Più recentemente, invece, l’immagine di Federico II è stata restituita con grande vividezza e puntualità storica da “Il Falco di Svevia” di Maria R. Bordihn, un’opera straordinaria che ripercorre, tappa per tappa, la vita di una delle figure più affascinanti della storia, rendendoci partecipi di una storia come poche.
E chi non ha mai sentito parlare del “De arte venandi cum avibus” e delle poesie d’amore scritte dallo stesso Federico II, così disinvolto nel passare dallo stile del trattatista più rigoroso a quello del poeta più appassionato?
Perché ciò che lascia ancora affascinati a distanza di secoli è quell’idea di fondo che permea tutta la vicenda di questo sovrano: portare unità ed armonia laddove c’erano rotture e distonie.
Perché, alla fine di tutto, che lo si consideri un mito o un anticristo, è questo modo di essere di Federico, questo essere così “federiciano” che ci lascia stupiti, che ci rende partecipi, ancora oggi, di quello Stupor Mundi che egli rappresentò per i suoi contemporanei.

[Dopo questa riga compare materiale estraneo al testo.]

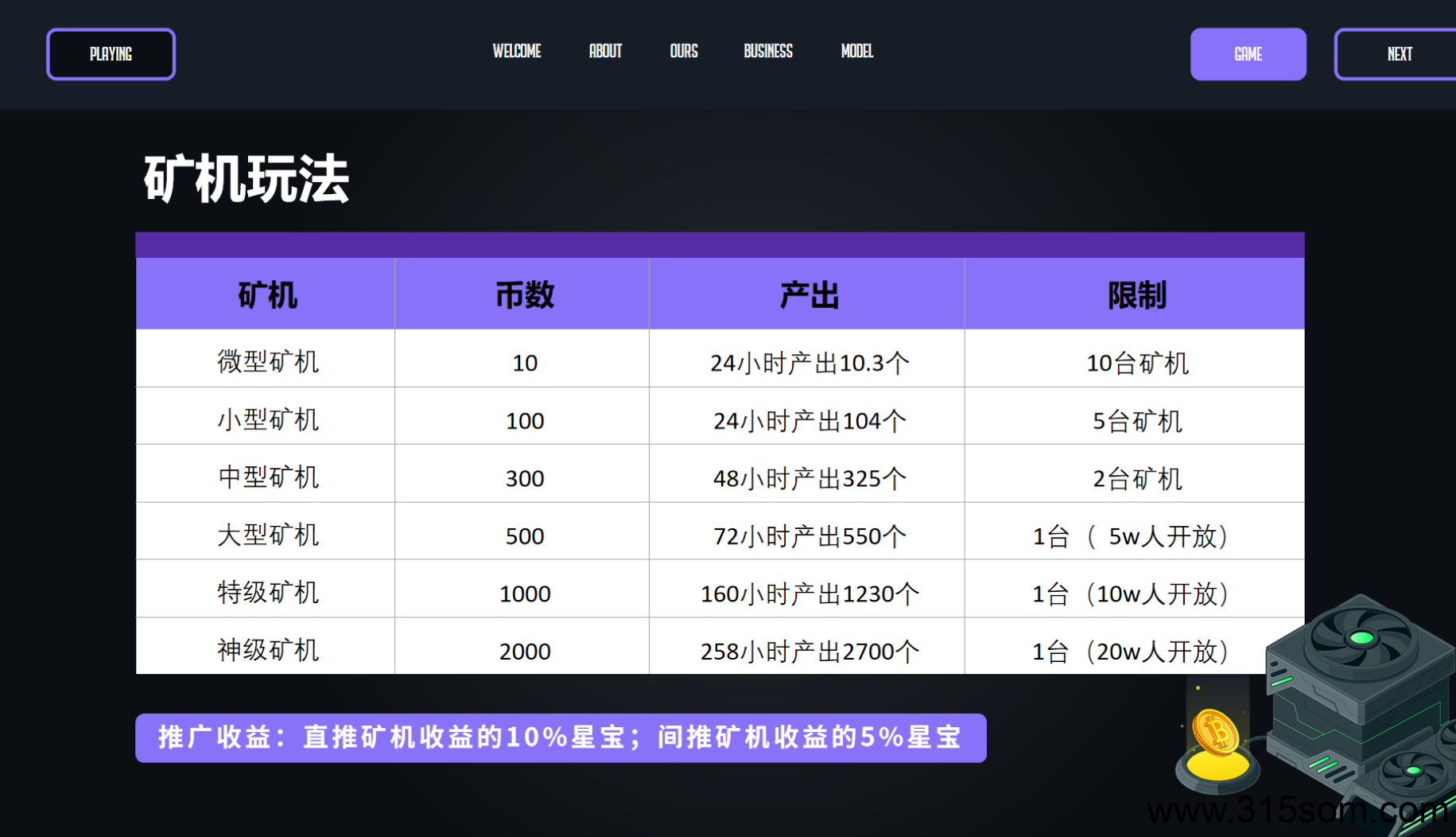1456x837 pixels.
Task: Select the 产出 column header
Action: 809,295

Ben 30 città pugliesi sono “città federiciane”, inserite in quella che è stata ribattezzata La Strada di Federico II: 720 km che attraversano tutta la Puglia, terra amatissima da Federico. Il Castello di Barletta, che pulsa di storia e narrazioni, orgogliosamente, custodisce quello che, seppure con qualche perplessità, è considerato l’unico ritratto dell’Imperatore.

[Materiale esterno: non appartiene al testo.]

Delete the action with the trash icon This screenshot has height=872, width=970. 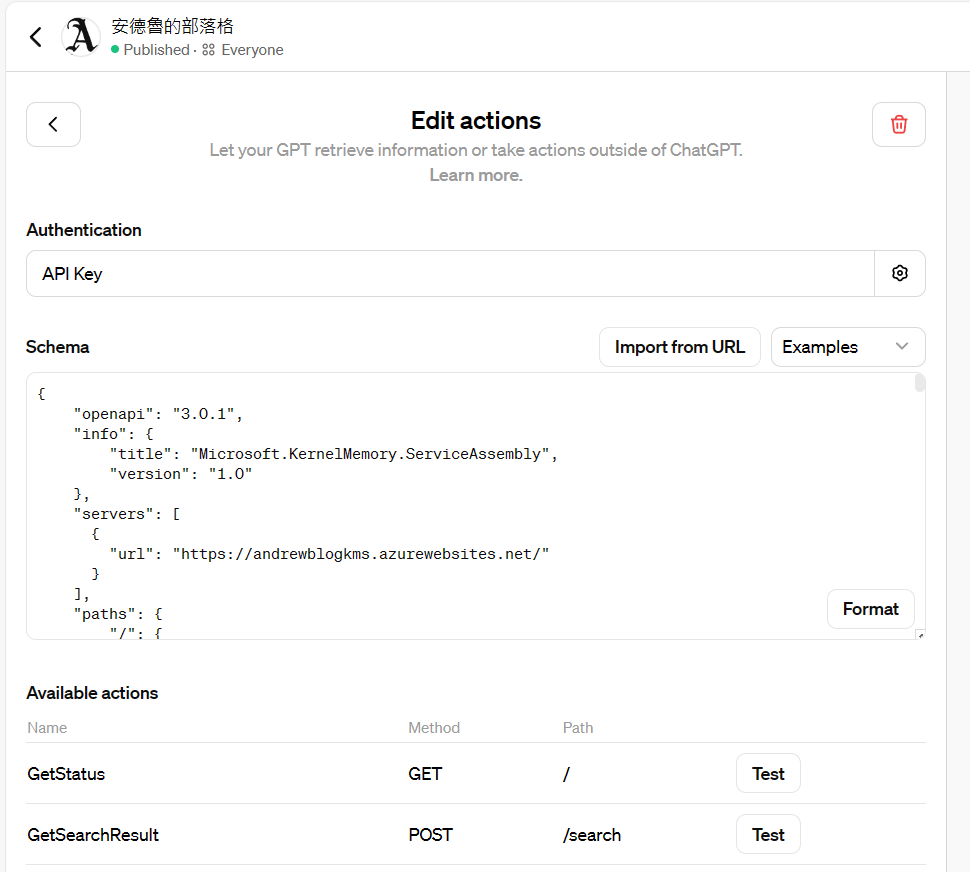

Ricordare Federico, e ricordare l’università da lui fondata, che avuto tra i suoi studenti e i suoi docenti nomi illustri (Tommaso d’Aquino, Giordano Bruno, Giambattista Vico, Benedetto Croce, Nicola Abbagnano, Vincenzo Arangio-Ruiz, Benedetto Conforti) significa ricordare un uomo di ambizione e lungimiranza, di grande cultura e straordinarie capacità politiche, che rimane un esempio di quello che potrebbe essere e dovrebbe continuare ad essere il Sud, per la cultura dell’Italia, dell’Europa e del Mediterraneo.

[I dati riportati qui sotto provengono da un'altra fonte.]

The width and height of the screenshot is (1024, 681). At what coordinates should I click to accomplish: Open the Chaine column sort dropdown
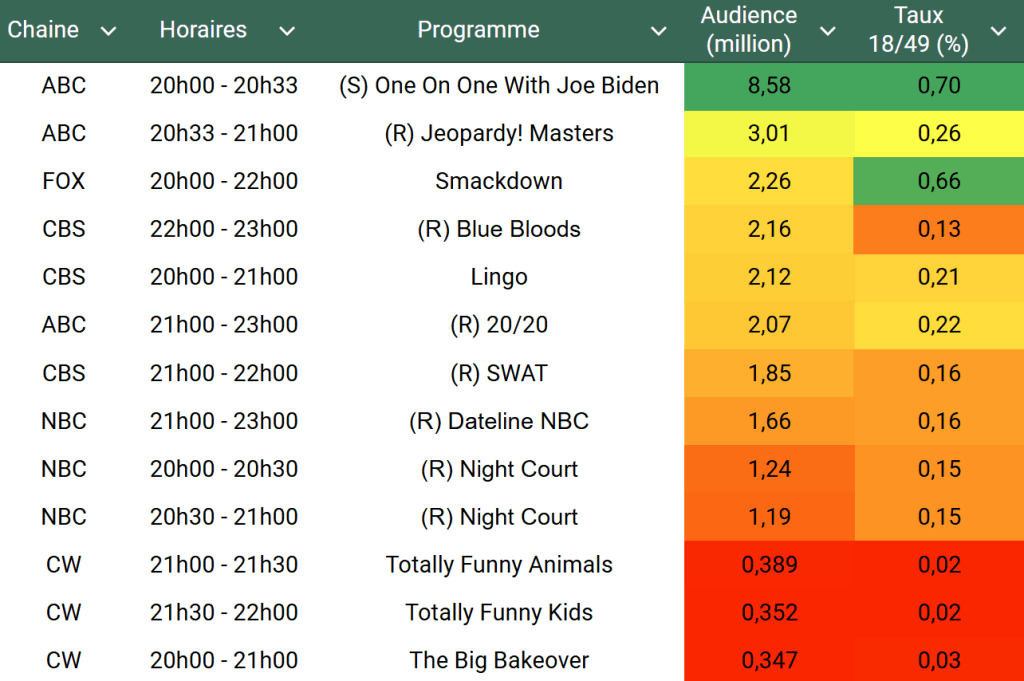109,31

Un’idea di cultura che, nell’urgenza dei tempi che viviamo, si fa più ampia e comprensiva di concetti quali accoglienza, amicizia, solidarietà, scambio, multiculturalità, multietnicità.
Un’idea di cultura decisamente moderna. In una parola : “federiciana”.
“I cristiani suonavano le campane, gli ebrei le trombe e i musulmani usavano la voce umana per chiamare i fedeli alla preghiera. Come sono simili, pensò Federico.”